Maalesef deprem çok büyük bir alanı etkiledi. Bu nedenle çalışmalar için her yere yetişemiyorlar. Yetişmek mümkün de değil. Bu durumdan rant sağlamaya çalışanlar oldu. Mesela gelin bizi tutuklayın diyen siyasiler var. Bunlara gerçekten sitem ediyorum. Bugün yapılacak iş bu değildir. Bugün birlik günüdür. Müslümanı, gayrimüslimi, Sünni ve Alevisi’yle hiçbir ayrım yapmadan... Biz edebiyatçılar da bir araya gelerek bir şeyler yapmaya çalışıyoruz. Ekipler, milletimiz, devletimiz iyi çalışıyor. 1999’daki depremde olmayan devlet bugün deprem bölgesindedir.

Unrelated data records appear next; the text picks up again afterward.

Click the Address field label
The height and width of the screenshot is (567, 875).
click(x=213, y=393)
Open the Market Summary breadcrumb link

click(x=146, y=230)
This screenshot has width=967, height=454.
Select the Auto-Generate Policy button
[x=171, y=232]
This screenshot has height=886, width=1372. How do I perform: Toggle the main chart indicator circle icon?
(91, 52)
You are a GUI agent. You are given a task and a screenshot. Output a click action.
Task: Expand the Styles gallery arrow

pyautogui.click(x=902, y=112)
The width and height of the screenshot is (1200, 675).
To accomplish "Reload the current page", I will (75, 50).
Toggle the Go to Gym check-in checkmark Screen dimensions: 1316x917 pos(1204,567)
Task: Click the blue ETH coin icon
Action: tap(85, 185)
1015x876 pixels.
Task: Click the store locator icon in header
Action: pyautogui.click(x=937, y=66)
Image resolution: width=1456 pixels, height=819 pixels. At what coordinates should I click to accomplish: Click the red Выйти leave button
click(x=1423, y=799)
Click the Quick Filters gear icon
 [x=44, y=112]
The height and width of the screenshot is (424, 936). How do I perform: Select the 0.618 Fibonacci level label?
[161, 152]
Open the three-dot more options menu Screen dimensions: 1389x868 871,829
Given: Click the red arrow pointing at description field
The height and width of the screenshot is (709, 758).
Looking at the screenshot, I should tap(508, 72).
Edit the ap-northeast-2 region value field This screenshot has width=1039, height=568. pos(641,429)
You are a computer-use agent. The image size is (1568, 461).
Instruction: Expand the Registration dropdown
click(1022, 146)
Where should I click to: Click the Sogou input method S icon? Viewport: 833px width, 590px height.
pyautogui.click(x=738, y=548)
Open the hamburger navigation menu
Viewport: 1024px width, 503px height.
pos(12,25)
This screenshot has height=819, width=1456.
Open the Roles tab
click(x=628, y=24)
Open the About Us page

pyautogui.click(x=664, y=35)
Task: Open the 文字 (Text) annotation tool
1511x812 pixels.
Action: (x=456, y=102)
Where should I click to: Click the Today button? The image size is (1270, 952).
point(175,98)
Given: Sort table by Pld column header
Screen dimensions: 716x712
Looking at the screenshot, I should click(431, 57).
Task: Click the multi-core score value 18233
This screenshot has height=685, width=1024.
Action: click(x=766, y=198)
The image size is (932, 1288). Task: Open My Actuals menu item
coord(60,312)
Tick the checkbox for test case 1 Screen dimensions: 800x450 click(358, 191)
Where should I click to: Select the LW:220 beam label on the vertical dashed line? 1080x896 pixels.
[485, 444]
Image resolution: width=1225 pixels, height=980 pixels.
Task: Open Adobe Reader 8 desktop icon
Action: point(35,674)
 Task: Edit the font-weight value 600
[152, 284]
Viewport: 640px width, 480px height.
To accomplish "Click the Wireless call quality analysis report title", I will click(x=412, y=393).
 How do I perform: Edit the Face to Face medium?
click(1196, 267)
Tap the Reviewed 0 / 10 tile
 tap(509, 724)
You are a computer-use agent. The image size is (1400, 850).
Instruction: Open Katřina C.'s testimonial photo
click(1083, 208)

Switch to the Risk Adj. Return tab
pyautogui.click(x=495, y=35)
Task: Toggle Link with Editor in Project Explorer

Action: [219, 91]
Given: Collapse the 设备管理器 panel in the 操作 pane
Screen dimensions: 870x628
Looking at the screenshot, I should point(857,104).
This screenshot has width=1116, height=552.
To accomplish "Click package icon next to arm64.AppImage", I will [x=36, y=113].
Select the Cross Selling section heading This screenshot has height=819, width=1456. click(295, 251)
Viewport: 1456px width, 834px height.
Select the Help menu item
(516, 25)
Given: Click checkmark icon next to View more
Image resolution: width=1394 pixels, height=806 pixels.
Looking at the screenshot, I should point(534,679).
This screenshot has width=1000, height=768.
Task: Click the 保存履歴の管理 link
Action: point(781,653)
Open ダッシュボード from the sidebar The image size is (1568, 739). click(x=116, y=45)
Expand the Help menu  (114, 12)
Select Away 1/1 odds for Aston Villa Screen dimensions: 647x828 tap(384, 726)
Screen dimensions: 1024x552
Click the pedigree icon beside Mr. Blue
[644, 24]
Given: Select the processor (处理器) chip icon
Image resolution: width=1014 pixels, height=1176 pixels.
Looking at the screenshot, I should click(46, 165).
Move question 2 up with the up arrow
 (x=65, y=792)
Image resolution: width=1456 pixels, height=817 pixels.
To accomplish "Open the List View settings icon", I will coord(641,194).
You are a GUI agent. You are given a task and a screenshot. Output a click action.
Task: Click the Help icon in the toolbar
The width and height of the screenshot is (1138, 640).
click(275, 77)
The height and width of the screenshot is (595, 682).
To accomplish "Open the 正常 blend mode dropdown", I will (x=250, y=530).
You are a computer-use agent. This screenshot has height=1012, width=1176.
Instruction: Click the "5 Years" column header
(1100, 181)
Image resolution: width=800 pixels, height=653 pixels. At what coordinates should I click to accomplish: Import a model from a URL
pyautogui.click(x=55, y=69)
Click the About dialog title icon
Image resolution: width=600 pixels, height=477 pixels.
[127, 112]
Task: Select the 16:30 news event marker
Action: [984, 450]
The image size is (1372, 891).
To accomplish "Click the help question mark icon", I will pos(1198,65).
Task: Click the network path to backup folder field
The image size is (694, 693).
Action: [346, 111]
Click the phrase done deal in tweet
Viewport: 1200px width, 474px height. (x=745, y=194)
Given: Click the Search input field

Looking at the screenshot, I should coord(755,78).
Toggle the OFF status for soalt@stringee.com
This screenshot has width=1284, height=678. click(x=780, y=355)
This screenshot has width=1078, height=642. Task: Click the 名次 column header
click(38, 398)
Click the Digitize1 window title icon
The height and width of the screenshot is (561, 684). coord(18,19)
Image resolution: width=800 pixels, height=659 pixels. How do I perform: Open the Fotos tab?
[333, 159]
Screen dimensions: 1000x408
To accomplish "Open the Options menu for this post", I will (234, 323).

BU İŞLERDEN ETKİLENMEMEK MÜMKÜN DEĞİL
Bu süreçte adını bile anmak istemediğimiz o malum Fransız derginin yaptığı korkunç karikatüre, Filistinli kardeşimizin Türk bayrağı ile yaptığı o ekleme gerçekten beni çok etkiledi. Düşünün, savaşın eşiğine geldiğimiz Yunanistan’daki bazı sanatçılar o karikatüre cevap niteliğinde olan, “Hepimiz Türk’üz” başlıklı işler yaptı. Yine Yunan televizyonunun bir Karadeniz türküsüyle yayınını açması beni etkiledi. Dünyanın farklı ülkelerinden gelen yardımlar ve arama kurtarma için gelen ekiplerden de etkilenmemek mümkün değildi.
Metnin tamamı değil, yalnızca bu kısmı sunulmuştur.